The 2025 main project Heliographic Garden invites the audience to step into the enchanted Umwelt of photomedia. The project addresses cultural techniques, conceptions and pictorial operations underlying the spell of analogue photography. 


2025   Programme, schedule and events


 



THE HELIOGRAPHIC GARDEN


Generated by means of various cameraless techniques, the project creates endemic visual realities and medium-specific temporalities that challenge the spectator’santhropoid vantage point.

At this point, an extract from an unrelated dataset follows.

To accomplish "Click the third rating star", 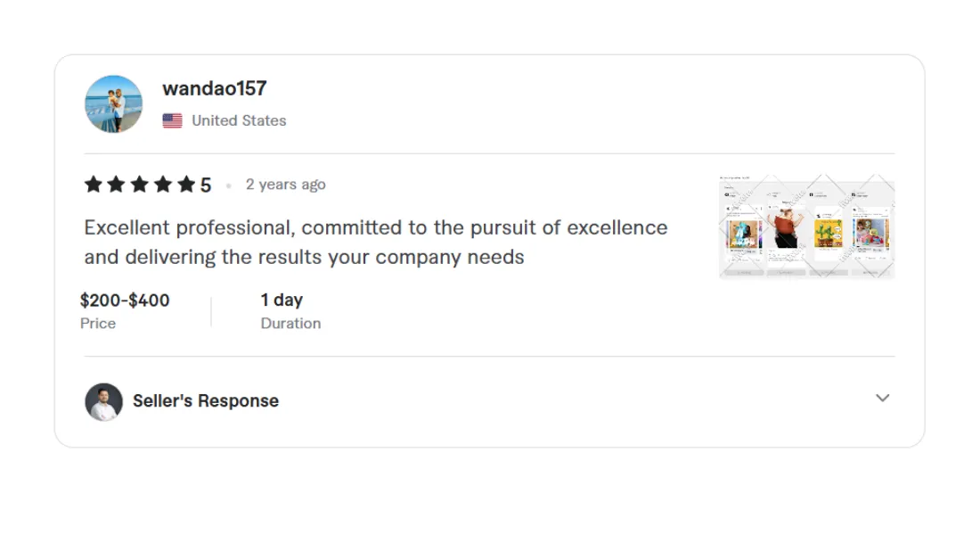I will pos(140,185).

In so doing, it enables us not only to transcend the human sensorium but also to reflect on alternative subjectivities and registers of materiality brought about by photographic mediations.


 

Cameraless Space and Time – reflecting fixity and transience


 

Drawing from Jacob von Uexküll’s theories of the Umwelt, the project targets the “ecology” of analogue photography. Uexküll’s concepts of “perception time” and “effect space” are applied to study the silver-based materials as living fabrics of spatial and temporal becoming.

 

All the artworks are produced by placing objects of the natural world (plants, dead insects or soil) in direct contact with light sensitive surfaces, such as photographic papers, films or cyanotypes. The cameraless method implicated is informed by the artist-researcher Karel Doing’s Phytograms, a cinematographic technique and community film practice that makes use of organic chemistry and analogue film stock to create moving images of plants. Embracing Doing’s experimental method Tuula Närhinen set out to further develop the technique to include still images on colour printout paper.

 

In today’s realm of digital photography, these analogue materials have become obsolete and can therefore often be found second hand by crowdsourcing photographers’ leftover stocks of expired films and papers. The photograms feature quirky spatial illusions, marked by the contrast between the contact print’s sharp details and the shadowy outlines in the background. The 1:1 renderings mediate surprisingly vivid impressions of depth, even though they are produced without lenses nor any camera equipment simply by implementing a light sensitive surface which flattens the world onto a picture plane.

 

The project asks how do different papers and films “see” colours of the natural world? Närhinen’s photograms are contingent on several unpredictable factors such as the differences between emulsions, moisture, the length and strength of exposure as well as hazardous chemical reactions. Some of the negatives are left unprocessed after the exposure while others are treated with potassium hexacyanoferrate and/or ammonium thiosulfate (= fixing agent) to enhance the colours and to prevent the negatives from darkening. The results are listed according to the commercial brand and type of the paper stock utilised in their making. For example, a photogram entitled the Meadow July 2024, Kodak Supra Endura (2010), is executed on a 51x105cm piece of Supra Endura roll paper whose emulsion expired in 2010.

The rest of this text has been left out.